Goal
Gather each row below that contains the string "image" and copy those rows out in full.
======== Records provided ========
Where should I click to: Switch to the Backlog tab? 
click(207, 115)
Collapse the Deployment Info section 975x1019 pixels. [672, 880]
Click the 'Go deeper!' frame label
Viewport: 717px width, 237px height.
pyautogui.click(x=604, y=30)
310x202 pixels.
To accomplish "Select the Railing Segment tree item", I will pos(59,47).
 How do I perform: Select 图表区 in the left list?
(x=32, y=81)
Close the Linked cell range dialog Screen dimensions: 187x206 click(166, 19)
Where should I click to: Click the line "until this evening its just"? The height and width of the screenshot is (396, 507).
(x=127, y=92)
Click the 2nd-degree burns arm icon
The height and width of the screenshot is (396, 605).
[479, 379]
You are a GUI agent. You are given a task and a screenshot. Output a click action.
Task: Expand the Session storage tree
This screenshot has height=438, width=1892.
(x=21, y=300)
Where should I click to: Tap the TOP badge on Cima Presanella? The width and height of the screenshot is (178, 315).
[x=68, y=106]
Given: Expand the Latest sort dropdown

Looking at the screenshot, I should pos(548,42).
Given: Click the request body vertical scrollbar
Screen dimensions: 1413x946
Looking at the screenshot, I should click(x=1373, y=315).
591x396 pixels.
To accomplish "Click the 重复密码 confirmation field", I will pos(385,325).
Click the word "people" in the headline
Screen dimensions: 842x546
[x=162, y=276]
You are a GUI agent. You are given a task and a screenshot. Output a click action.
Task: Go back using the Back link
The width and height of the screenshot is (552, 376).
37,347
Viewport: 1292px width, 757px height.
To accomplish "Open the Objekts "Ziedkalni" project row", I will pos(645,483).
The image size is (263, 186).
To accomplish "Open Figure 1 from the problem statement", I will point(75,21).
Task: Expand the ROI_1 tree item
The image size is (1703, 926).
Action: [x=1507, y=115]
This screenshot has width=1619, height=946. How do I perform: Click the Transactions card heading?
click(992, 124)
========
Correct answer
The image size is (263, 186).
The image size is (1703, 926).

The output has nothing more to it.